La conférence suivante, tenue par Patrice Allart, avait pour objectif de faire le point sur la relation Dracula – Van Helsing, déjà dans l’œuvre originale, puis dans les adaptations et variations ultérieures. Par contre, si l’analyse du sujet avait l’air d’être bien là, le passage à l’oral ne s’est pas fait sans heurts (ou alors mes capacités de compréhension étaient entamé par la digestion), et j’ai eu un certain mal à suivre le fil de l’exposé. Reste, pour être passé plusieurs fois par là, que le passage de l’écrit à l’oral est tout sauf simple, et que si on est peu coutumier du fait, intervenir en public peut entamer une présentation pourtant travaillée. J’espère que la version papier, qui devrait être incluse dans les actes de la journée, saura me permettre d’apprécier le travail de son auteur.
Pour le moins inhabituelle, l’intervention suivante aura apporté un peu de légèreté à la journée. Yves Lignon s’est en effet attelé à retracer au public l’arrivée sur le marché des adaptations de Dracula mettant en scène l’incroyable Christopher Lee. De quoi revenir à une époque où le cinéma de genre était cloisonné à des salles de quartier, snobé par le critique, voire condamné à n’être diffusé que de nombreux mois (voire années) après la sortie officielle. Un témoignage qui m’aura rappelé le travail de Nicolas Stanzick quand il s’attelle à montrer, dans son Dans les griffes de la Hammer, cette époque où le cinéma fantastique était relégué à des salles à la réputation sulfureuse, au même titre que le cinéma érotique.
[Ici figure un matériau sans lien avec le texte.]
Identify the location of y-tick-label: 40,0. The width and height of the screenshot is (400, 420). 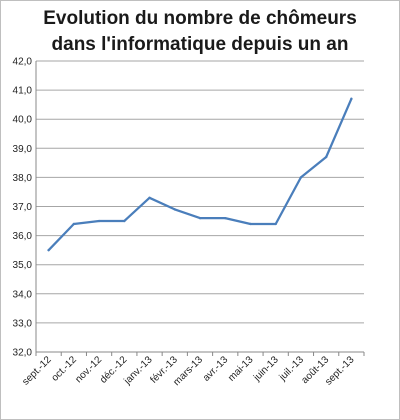
(23, 120).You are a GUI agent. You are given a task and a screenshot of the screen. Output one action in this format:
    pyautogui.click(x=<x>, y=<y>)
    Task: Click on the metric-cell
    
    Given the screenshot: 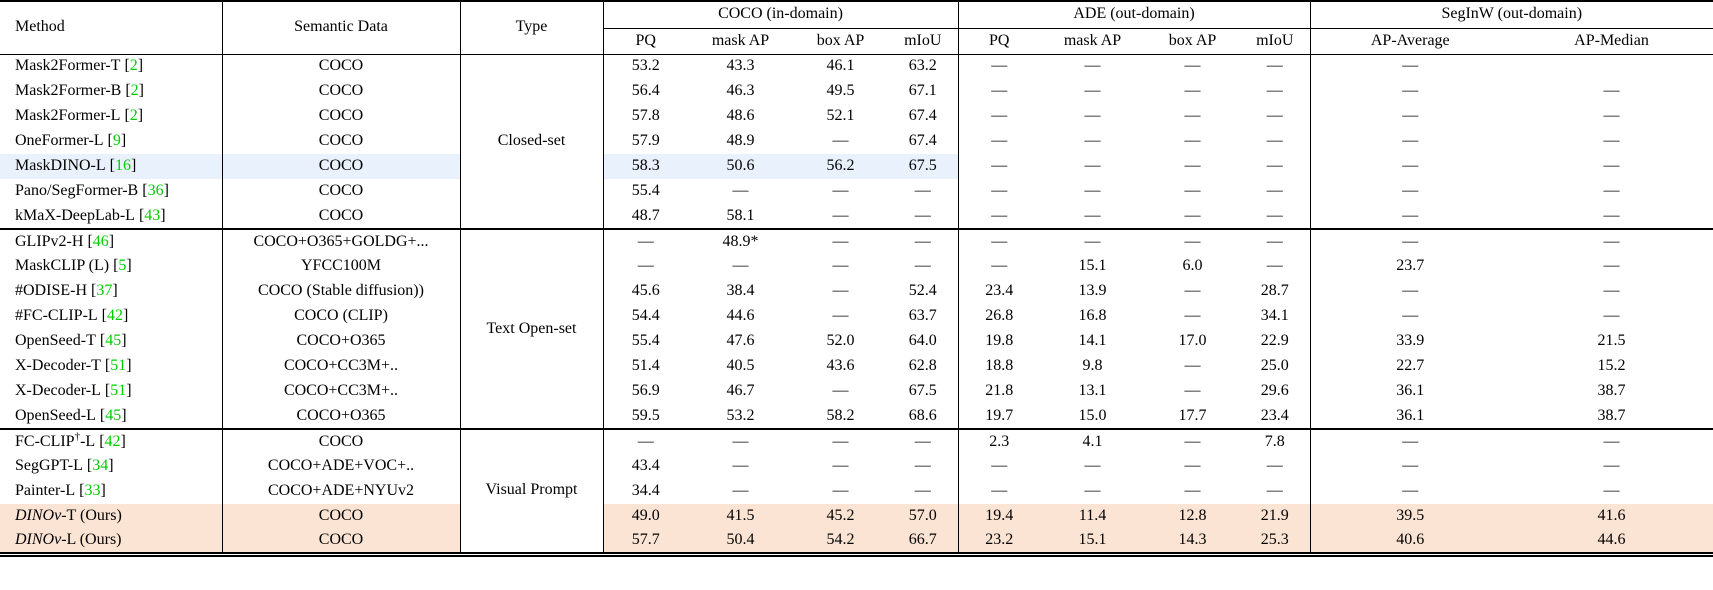 What is the action you would take?
    pyautogui.click(x=1612, y=66)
C’est enfin Jean-Luc Rivera qui prend la parole, pour terminer par une conférence consacrée à l’attitude qu’aurait pu avoir Bram Stoker face à la Bit-lit. Un exposé qui permet par ailleurs à celui qu’on surnomme maintenant Le pape de la Bit-lit de relater l’apparition de ce genre où les vampires ont une place de choix, ses spécificités et les séries emblématiques. Et de conclure sur l’idée que si Stoker n’aurait sans doute pas dénigré la place de la femme dans une série comme Twilight, la manière dont Stephenie Meyer traite ses vampires aurait sans doute eu du mal à passer. Tout comme l’importance de l’indépendance des héroïnes dans les œuvres de Bit-lit plus adultes, d’Anita Blake à La Communauté du sud. Sans oublier de préciser, en guise d’ouverture, que si les auteurs anglophones dominent le marché pour le moment, les auteurs francophones arrivent, à commencer par Rebecca Kean et Marika Gallman.
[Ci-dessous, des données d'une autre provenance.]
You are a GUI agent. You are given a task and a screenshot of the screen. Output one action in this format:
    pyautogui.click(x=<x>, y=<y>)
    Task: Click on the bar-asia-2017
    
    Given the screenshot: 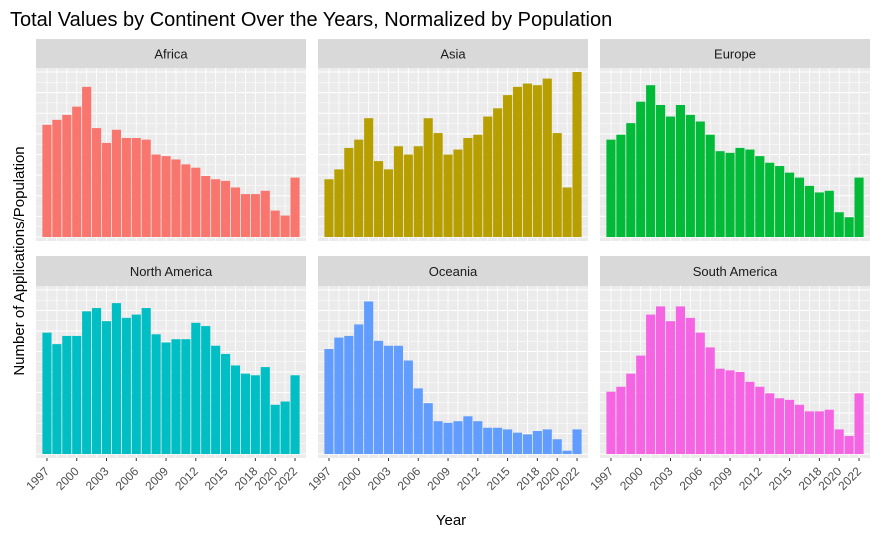 What is the action you would take?
    pyautogui.click(x=527, y=160)
    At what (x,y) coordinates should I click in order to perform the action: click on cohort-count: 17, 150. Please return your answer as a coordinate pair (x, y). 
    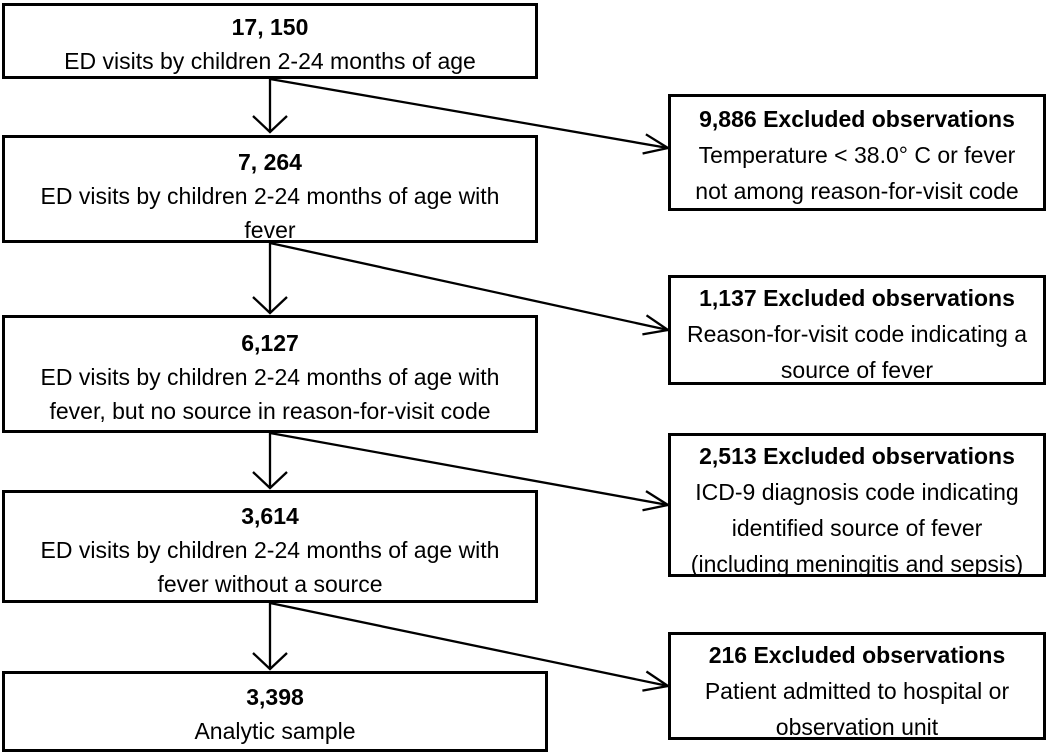
    Looking at the image, I should click on (270, 27).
Alain Pozzuoli et Philippe Marlin, en bons maîtres de cérémonie, reprennent le micro pour conclure la journée, et rappeler les prochains évènements prévus autour du centenaire de la mort de Stoker, qu’il s’agisse de la diffusion radio des dramatiques sur lesquelles le sieur Pozzuoli a travaillé il y a quelques années, sa future bibliographie de Stoker à paraître en mai 2012 aux éditions Pascal Galodé, ou du Salon du vampire, ce pour quoi j’aurai été quelques instants sous le feu des projecteurs.
Au final, une journée riche en rencontres qui aura permis de revenir en compagnie de passionnés sur la descendance littéraire et cinématographique de Bram Stoker et de son Dracula.